Estratto della pagina ▸
6 giugno 3 ottobre

Il secolo sta per concludersi in un clima di crescente tensione. I conflitti emergono tra diritti individuali e doveri collettivi, tra radici locali e cosmopolitismo. Sorgono tra sviluppo economico e salvaguardia dell'ambiente, tra l'aggressività dei mercati globali e il protezionismo delle economie fragili, tra emigrazione dai paesi poveri e disoccupazione nei paesi più avanzati. Si ripropongono sanguinosi tra gruppi etnici, religiosi, culturali o economici, e tra nazioni.

Consegne ▸
A: Secondo l'estratto della pagina, in quale clima sta per concludersi il secolo?
B: Duplica il passo dell'estratto della pagina che comincia con "Il secolo sta" e prosegue fino a "e tra nazioni.".
C: Traduci in inglese questa frase dell'estratto della pagina: "Il secolo sta per concludersi in un clima di crescente tensione."

Estratti del dataset

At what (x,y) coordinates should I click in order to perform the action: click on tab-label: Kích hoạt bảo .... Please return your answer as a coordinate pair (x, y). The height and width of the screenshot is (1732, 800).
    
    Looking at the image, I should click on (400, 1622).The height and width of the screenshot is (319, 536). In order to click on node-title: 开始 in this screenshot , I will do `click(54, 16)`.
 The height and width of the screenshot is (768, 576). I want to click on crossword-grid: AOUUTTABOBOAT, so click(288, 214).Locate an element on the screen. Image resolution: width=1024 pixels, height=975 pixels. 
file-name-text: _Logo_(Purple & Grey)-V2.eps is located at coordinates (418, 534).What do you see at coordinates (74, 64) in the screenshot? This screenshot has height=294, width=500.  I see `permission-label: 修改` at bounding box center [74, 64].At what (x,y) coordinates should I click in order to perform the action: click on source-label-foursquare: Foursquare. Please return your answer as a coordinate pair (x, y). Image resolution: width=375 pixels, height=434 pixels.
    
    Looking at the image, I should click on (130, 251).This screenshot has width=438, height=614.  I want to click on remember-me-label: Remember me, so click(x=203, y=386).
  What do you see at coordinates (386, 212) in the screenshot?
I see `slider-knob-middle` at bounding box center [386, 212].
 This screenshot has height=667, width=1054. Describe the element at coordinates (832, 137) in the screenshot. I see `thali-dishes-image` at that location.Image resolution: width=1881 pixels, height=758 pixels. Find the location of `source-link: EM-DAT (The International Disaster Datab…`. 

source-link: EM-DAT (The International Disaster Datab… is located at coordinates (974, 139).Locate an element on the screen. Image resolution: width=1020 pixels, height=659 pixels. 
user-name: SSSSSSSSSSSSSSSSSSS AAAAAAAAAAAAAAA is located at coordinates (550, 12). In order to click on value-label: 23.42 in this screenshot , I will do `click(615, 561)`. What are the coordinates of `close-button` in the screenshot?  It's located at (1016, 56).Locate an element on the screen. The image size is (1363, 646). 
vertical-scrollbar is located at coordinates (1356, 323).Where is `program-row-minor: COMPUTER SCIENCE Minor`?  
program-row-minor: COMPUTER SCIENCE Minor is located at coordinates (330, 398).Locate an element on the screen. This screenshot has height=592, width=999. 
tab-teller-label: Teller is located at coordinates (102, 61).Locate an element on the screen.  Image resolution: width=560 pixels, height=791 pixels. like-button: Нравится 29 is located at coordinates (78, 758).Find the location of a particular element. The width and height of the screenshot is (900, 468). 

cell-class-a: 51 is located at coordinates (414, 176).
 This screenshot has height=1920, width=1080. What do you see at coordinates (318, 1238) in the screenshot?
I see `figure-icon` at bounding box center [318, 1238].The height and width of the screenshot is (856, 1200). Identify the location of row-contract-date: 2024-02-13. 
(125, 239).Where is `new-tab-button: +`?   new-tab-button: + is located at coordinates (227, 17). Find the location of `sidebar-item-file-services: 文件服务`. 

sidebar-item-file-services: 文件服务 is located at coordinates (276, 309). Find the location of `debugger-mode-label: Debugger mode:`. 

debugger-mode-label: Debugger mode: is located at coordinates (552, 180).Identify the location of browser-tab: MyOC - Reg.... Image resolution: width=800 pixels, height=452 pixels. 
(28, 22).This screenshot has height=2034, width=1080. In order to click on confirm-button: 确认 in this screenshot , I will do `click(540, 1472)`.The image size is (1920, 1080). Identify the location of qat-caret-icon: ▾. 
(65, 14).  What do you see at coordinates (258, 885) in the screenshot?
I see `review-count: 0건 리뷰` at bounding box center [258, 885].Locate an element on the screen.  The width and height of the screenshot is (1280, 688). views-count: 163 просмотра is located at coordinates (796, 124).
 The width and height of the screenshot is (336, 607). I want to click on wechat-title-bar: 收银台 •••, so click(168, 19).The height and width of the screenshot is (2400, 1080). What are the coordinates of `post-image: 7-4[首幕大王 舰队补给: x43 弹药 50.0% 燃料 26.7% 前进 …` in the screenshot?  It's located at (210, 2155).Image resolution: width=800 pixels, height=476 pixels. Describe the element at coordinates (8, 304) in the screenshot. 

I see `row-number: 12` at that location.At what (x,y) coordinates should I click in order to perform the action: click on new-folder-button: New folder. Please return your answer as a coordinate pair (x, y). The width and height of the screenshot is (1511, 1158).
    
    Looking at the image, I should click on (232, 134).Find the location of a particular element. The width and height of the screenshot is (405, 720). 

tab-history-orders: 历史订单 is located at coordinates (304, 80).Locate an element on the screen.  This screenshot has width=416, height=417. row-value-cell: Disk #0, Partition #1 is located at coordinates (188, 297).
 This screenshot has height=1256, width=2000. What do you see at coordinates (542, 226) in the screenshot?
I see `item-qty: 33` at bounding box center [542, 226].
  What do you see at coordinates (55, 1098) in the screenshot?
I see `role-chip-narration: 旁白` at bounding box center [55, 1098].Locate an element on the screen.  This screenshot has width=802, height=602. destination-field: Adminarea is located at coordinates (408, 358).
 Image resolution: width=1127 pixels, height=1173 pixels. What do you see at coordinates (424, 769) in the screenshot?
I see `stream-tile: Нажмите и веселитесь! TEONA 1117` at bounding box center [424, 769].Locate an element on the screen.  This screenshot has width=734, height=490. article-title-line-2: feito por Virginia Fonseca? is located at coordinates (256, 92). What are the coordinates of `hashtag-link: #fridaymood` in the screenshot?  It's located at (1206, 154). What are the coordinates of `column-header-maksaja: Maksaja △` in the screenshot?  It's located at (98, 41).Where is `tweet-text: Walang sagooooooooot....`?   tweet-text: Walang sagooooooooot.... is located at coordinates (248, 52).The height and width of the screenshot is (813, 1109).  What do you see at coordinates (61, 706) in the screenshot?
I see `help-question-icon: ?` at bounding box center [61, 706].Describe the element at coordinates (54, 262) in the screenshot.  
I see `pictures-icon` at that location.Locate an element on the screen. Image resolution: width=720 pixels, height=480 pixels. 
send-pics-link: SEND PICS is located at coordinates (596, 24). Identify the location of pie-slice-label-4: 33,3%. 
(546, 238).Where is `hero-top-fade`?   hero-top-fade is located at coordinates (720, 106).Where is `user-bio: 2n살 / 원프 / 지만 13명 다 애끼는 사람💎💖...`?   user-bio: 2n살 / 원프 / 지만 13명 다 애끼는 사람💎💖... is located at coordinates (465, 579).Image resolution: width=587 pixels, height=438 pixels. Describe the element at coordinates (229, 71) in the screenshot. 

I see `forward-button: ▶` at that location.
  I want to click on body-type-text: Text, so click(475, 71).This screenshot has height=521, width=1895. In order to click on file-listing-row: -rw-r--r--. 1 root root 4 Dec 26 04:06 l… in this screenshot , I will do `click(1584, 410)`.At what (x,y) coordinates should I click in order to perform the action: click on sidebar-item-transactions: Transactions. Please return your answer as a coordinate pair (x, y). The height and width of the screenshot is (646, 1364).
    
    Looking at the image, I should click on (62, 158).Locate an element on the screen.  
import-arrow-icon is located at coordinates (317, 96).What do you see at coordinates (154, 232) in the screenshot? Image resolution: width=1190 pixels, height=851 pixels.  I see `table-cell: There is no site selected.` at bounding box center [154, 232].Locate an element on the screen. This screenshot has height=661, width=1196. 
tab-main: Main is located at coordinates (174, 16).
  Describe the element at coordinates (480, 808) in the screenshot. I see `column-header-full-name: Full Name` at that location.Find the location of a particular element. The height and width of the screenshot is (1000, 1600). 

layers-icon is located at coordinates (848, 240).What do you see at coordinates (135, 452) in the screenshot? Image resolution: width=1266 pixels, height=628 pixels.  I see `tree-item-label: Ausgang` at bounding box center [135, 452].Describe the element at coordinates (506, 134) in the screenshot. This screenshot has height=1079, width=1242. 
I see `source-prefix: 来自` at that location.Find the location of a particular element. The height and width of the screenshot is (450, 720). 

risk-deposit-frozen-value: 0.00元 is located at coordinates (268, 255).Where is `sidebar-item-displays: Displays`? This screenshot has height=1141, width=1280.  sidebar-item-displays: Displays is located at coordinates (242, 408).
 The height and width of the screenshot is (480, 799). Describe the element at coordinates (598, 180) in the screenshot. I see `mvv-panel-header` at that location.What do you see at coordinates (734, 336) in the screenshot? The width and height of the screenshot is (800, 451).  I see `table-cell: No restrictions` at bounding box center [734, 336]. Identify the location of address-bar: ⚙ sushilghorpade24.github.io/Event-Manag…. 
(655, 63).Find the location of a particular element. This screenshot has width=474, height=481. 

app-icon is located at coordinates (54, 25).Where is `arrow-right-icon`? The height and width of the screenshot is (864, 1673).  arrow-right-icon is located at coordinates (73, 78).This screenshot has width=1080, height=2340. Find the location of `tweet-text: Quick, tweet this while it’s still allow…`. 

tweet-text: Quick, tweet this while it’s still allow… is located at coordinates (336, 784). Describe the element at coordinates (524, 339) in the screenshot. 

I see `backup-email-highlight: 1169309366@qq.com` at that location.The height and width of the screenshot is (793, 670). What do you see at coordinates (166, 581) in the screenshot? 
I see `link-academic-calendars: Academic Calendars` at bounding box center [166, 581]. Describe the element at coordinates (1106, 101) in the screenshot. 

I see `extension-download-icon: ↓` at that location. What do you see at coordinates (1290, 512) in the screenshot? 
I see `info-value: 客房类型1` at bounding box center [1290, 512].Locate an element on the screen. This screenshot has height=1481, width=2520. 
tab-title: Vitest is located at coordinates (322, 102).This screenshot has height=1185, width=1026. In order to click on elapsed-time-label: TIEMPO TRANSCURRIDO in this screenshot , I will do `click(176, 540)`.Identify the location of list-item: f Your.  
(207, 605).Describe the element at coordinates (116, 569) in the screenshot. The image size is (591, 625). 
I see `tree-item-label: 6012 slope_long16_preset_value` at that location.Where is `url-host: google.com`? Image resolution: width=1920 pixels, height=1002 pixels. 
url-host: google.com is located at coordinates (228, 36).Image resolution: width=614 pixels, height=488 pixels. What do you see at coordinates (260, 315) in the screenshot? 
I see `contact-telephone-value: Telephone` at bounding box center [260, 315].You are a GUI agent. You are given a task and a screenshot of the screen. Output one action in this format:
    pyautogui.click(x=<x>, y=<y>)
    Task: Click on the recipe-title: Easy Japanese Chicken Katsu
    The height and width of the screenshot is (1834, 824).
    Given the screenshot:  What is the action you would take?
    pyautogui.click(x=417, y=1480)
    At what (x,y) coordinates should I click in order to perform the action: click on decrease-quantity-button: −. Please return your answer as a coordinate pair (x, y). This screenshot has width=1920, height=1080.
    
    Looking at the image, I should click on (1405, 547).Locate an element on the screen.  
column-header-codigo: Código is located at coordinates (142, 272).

Risposte ▸
A: In un clima di crescente tensione.

B:
Il secolo sta per concludersi in un clima di crescente tensione. I conflitti emergono tra diritti individuali e doveri collettivi, tra radici locali e cosmopolitismo. Sorgono tra sviluppo economico e salvaguardia dell'ambiente, tra l'aggressività dei mercati globali e il protezionismo delle economie fragili, tra emigrazione dai paesi poveri e disoccupazione nei paesi più avanzati. Si ripropongono sanguinosi tra gruppi etnici, religiosi, culturali o economici, e tra nazioni.

C: The century is about to end in a climate of growing tension.